Queda do petróleo não alivia diesel e defasagem no Brasil abre semana em 58%, aponta Abicom
Mesmo com o petróleo Brent abaixo de US$ 90 o barril, a defasagem dos combustíveis no Brasil continua subindo. Segundo a Abicom, o diesel abriu a semana com 58% de defasagem e a gasolina com 45%. O descolamento entre o mercado internacional e os preços domésticos mostra que a queda da commodity não chega ao bolso do consumidor.
Por que a defasagem do diesel não cai com o petróleo?
A defasagem reflete a diferença entre o preço praticado no Brasil e o preço de paridade de importação (PPI).
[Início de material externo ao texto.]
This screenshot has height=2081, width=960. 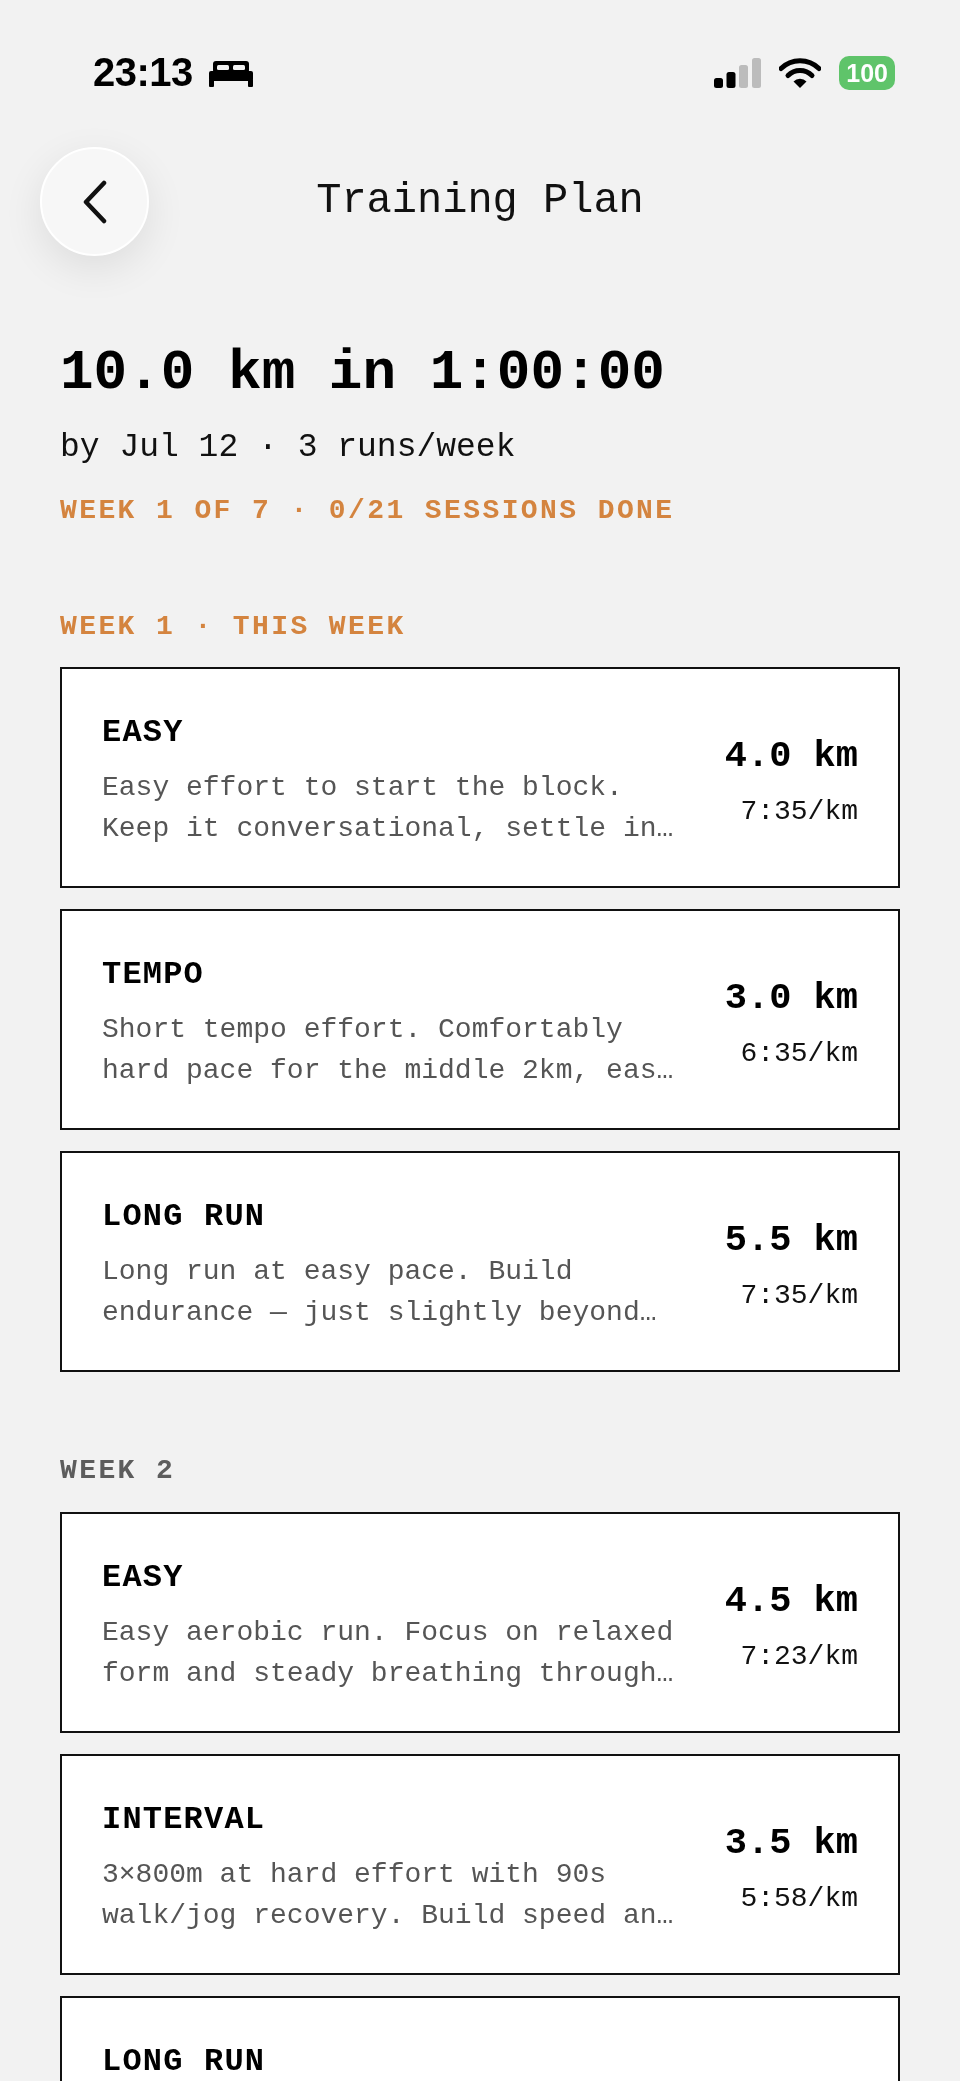 I want to click on session-card: EASY Easy effort to start the block. Keep it conversational, settle in… 4.0 km 7:35/km, so click(x=480, y=778).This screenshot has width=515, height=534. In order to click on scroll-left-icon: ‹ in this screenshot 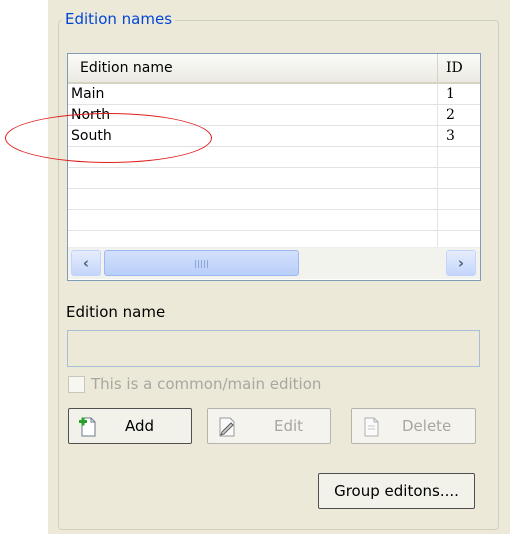, I will do `click(86, 263)`.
Mesmo com o recuo do Brent, as refinarias brasileiras mantiveram preços elevados. A Abicom aponta que o descolamento confirma que a política de preços doméstica não acompanha o desempenho da commodity no curto prazo.
Números da defasagem por refinaria
Nas refinarias da Petrobras, a defasagem do diesel chegou a 72% no porto de Suape, com o litro a R$ 5,44, uma diferença de R$ 2,27 em relação ao preço de venda da estatal. Na média, as refinarias da Petrobras registraram preços 69% abaixo do PPI. Na gasolina, a defasagem era de 54%.
Já na Acelen, controladora da Refinaria de Mataripe (BA), o diesel era negociado apenas 1% abaixo do preço internacional e a gasolina, 2% abaixo. A diferença reflete os reajustes realizados na semana passada pela empresa.
Últimos reajustes da Petrobras e subvenção do governo
O último reajuste da Petrobras para o diesel foi em 1º de junho: redução de R$ 0,35 por litro. O valor correspondia à subvenção do governo na época, já retirada. No lugar, entrou outra subvenção, de R$ 1,12 por litro.
Para a gasolina, o aumento foi de R$ 0,48 por litro em 29 de maio, amortizado pela subvenção de R$ 0,44. O resultado foi alta de apenas R$ 0,04 por litro para as distribuidoras.
O que isso significa para o consumidor?
A defasagem elevada indica que, mesmo com o petróleo em queda, o preço na bomba pode demorar a cair. A diferença entre o que a refinaria cobra e o preço internacional é grande, especialmente no diesel. Para o motorista, a expectativa é de manutenção dos preços altos no curto prazo.
A política de subvenções do governo tenta amortecer os impactos, mas as trocas de mecanismos criam incerteza sobre a trajetória futura dos combustíveis.
Perguntas Frequentes
O que é defasagem de combustíveis?
É a diferença entre o preço praticado no mercado doméstico e o preço de paridade de importação (PPI), que considera o valor internacional do petróleo e custos de logística.
Por que a queda do petróleo não reduz a defasagem?
Porque as refinarias brasileiras, especialmente a Petrobras, não ajustam os preços automaticamente. A defasagem reflete o descolamento entre a política de preços doméstica e o mercado internacional.
Qual a defasagem da gasolina hoje?
Segundo a Abicom, a gasolina abriu a semana com 45% de defasagem na média do país.
A Acelen também tem defasagem?
Sim, mas muito menor. Na Refinaria de Mataripe, o diesel está 1% abaixo do preço internacional e a gasolina, 2% abaixo.
O governo vai intervir nos preços?
A fonte não indica novas intervenções. A subvenção atual para o diesel é de R$ 1,12 por litro, mas não há garantia de manutenção ou aumento.